A General One-Shot Multimodal Active Perception Framework for Robotic Manipulation: Learning to Predict Optimal Viewpoint

Active perception in vision-based robotic manipulation aims to move the camera toward more informative observation viewpoints, thereby providing high-quality perceptual inputs for downstream tasks. Most existing active perception methods rely on iterative optimization, leading to high time and motion costs, and are tightly coupled with task-specific objectives, which limits their transferability. In this paper, we propose a general one-shot multimodal active perception framework for robotic manipulation. The framework enables direct inference of optimal viewpoints and comprises a data collection pipeline and an optimal viewpoint prediction network. Specifically, the framework decouples viewpoint quality evaluation from the overall architecture, supporting heterogeneous task requirements. Optimal viewpoints are defined through systematic sampling and evaluation of candidate viewpoints, after which large-scale training datasets are constructed via domain randomization. Moreover, a multimodal optimal viewpoint prediction network is developed, leveraging cross-attention to align and fuse multimodal features and directly predict camera pose adjustments. The proposed framework is instantiated in robotic grasping under viewpoint-constrained environments. Experimental results demonstrate that active perception guided by the framework significantly improves grasp success rates. Notably, real-world evaluations achieve nearly double the grasp success rate and enable seamless sim-to-real transfer without additional fine-tuning, demonstrating the effectiveness of the proposed framework.

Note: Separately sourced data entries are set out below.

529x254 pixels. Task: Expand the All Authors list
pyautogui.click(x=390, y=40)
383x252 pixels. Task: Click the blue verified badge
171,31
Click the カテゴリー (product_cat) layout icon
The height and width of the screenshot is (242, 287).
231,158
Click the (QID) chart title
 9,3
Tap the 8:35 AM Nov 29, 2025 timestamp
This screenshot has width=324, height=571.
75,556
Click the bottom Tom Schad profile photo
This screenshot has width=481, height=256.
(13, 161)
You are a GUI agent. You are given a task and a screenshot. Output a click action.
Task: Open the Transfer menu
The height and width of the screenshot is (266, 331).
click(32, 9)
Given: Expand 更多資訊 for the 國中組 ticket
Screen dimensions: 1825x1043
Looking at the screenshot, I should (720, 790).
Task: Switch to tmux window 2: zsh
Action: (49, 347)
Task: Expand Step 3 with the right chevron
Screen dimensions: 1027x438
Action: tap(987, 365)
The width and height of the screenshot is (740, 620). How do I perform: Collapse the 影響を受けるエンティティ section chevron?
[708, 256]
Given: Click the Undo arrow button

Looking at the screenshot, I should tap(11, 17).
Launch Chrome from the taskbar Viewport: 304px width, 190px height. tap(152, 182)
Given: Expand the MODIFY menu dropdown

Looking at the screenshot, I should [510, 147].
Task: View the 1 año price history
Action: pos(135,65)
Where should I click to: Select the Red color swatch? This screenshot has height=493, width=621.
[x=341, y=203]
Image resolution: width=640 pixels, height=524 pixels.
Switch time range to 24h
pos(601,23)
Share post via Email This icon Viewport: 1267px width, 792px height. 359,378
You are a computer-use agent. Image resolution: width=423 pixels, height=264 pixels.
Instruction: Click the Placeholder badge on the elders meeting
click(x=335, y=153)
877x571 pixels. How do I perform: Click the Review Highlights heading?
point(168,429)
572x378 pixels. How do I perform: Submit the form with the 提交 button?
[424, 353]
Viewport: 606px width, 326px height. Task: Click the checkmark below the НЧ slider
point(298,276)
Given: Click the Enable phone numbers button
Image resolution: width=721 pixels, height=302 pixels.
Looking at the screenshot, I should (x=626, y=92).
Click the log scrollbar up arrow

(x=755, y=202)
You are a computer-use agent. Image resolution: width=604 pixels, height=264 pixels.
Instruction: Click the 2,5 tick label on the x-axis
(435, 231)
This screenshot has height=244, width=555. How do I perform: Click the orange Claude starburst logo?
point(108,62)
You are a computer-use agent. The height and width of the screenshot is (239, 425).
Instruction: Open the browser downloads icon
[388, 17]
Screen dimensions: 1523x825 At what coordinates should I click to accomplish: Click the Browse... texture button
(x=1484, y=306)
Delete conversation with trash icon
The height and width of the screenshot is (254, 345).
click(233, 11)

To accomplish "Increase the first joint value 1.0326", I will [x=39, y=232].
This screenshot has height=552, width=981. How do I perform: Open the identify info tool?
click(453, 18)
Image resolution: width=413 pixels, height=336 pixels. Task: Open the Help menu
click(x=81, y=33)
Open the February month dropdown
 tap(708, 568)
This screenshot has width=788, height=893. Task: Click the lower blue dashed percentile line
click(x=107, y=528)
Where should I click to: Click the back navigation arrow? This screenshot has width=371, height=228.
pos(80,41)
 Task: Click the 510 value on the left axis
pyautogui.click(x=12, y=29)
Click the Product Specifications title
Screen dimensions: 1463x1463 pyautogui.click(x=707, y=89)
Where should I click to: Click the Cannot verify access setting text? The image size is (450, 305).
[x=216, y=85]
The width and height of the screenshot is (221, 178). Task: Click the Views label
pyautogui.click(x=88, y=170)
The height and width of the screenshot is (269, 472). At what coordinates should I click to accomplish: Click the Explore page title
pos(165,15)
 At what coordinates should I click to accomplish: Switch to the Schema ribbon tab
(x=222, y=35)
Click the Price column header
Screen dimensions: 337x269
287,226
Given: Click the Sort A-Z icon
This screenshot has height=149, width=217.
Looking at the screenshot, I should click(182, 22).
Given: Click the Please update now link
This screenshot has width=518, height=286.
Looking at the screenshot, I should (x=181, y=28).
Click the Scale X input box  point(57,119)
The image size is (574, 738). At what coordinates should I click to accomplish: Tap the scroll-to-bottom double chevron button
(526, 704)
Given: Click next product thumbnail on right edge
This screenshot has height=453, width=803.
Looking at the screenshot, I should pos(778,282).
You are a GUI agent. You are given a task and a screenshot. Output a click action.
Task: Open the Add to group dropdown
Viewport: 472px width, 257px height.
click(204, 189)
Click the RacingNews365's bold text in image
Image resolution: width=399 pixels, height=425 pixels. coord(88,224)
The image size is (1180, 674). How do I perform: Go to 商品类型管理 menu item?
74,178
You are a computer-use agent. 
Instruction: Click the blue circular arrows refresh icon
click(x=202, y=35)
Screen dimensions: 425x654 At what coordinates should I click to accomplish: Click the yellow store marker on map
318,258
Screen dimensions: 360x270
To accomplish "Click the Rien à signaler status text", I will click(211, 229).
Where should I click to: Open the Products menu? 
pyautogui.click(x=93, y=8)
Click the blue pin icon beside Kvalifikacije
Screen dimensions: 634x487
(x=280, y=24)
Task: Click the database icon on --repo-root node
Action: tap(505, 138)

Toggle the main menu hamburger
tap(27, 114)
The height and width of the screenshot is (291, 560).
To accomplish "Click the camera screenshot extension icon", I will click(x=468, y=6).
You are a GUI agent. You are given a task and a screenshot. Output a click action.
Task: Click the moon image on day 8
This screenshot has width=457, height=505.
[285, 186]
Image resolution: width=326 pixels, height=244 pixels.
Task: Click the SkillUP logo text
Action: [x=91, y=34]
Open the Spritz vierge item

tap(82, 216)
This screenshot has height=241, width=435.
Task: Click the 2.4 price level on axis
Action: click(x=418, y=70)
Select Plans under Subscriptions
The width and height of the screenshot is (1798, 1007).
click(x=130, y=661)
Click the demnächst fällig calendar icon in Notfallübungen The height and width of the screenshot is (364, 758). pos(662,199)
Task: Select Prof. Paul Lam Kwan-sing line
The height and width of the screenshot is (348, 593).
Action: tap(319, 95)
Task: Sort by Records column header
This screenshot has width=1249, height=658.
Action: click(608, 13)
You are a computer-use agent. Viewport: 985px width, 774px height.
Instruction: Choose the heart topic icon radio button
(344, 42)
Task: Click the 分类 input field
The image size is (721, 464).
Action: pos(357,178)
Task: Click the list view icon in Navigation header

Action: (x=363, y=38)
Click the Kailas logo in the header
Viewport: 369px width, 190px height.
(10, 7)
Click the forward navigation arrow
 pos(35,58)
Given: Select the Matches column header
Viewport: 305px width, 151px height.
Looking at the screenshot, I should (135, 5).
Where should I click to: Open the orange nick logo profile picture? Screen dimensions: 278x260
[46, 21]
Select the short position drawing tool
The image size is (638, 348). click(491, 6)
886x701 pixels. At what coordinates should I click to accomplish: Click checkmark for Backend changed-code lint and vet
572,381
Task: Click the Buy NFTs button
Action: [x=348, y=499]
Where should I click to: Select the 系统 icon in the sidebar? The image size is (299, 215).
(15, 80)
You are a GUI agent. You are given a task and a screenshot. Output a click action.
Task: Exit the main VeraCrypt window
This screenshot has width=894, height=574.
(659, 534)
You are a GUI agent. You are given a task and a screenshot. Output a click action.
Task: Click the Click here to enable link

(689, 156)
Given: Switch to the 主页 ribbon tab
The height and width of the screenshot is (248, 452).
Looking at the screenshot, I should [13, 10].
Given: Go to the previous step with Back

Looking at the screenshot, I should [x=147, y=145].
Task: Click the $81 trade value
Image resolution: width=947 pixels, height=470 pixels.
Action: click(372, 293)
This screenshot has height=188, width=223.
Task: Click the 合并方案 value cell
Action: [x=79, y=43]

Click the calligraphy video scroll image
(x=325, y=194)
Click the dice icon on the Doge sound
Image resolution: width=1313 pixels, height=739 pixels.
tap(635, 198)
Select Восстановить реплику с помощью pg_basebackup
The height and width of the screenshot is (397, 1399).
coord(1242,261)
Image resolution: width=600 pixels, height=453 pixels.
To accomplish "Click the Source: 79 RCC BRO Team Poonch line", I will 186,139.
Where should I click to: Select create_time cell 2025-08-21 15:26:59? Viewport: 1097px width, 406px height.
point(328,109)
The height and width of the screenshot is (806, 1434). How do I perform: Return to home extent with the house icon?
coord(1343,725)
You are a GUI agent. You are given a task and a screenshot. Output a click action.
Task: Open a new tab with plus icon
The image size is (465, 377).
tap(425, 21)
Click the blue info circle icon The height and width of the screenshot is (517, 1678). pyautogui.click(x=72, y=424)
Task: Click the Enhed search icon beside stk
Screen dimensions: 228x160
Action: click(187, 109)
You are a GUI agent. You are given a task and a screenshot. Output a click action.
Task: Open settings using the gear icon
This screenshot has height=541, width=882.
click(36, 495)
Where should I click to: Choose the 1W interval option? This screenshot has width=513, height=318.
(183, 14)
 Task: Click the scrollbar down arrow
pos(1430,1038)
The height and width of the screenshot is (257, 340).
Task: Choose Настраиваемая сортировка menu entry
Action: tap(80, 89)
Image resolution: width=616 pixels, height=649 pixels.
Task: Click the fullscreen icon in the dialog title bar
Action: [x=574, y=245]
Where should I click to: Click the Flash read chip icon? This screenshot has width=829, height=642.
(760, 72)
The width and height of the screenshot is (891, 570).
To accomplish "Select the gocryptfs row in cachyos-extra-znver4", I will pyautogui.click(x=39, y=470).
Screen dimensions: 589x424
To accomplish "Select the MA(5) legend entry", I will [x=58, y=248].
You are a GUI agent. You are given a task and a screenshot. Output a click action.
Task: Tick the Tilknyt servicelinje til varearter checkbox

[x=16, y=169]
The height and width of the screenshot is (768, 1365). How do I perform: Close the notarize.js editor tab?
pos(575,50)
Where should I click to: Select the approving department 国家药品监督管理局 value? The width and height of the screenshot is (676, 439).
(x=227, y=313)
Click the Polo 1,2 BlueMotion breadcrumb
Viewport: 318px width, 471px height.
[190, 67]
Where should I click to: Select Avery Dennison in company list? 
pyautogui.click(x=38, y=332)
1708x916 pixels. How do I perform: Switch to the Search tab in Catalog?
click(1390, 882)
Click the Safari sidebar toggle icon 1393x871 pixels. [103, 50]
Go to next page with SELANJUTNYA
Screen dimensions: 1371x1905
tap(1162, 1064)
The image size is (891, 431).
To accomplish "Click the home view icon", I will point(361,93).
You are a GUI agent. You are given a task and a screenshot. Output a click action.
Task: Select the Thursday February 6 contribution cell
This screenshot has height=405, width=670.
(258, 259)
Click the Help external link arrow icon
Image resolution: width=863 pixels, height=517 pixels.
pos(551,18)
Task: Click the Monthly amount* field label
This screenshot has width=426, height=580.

翻译：基于视觉的机器人操作中的主动感知旨在将相机移动到更具信息量的观测视角，从而为下游任务提供高质量的感知输入。现有的大多数主动感知方法依赖于迭代优化，导致较高的时间和运动成本，并且与特定任务目标紧密耦合，这限制了其可迁移性。在本文中，我们提出了一种面向机器人操作的单次多模态主动感知通用框架。该框架能够直接推断最优观测视角，并包含一个数据收集流程和一个最优视角预测网络。具体而言，该框架将视角质量评估从整体架构中解耦，以支持异构任务需求。最优视角通过对候选视角进行系统采样和评估来定义，随后通过领域随机化构建大规模训练数据集。此外，我们开发了一个多模态最优视角预测网络，利用交叉注意力机制对齐和融合多模态特征，并直接预测相机位姿调整。所提出的框架在视角受限环境下的机器人抓取任务中进行了实例化。实验结果表明，由该框架引导的主动感知显著提高了抓取成功率。值得注意的是，真实世界评估实现了接近翻倍的抓取成功率，并且无需额外微调即可实现从仿真到现实的无缝迁移，这证明了所提出框架的有效性。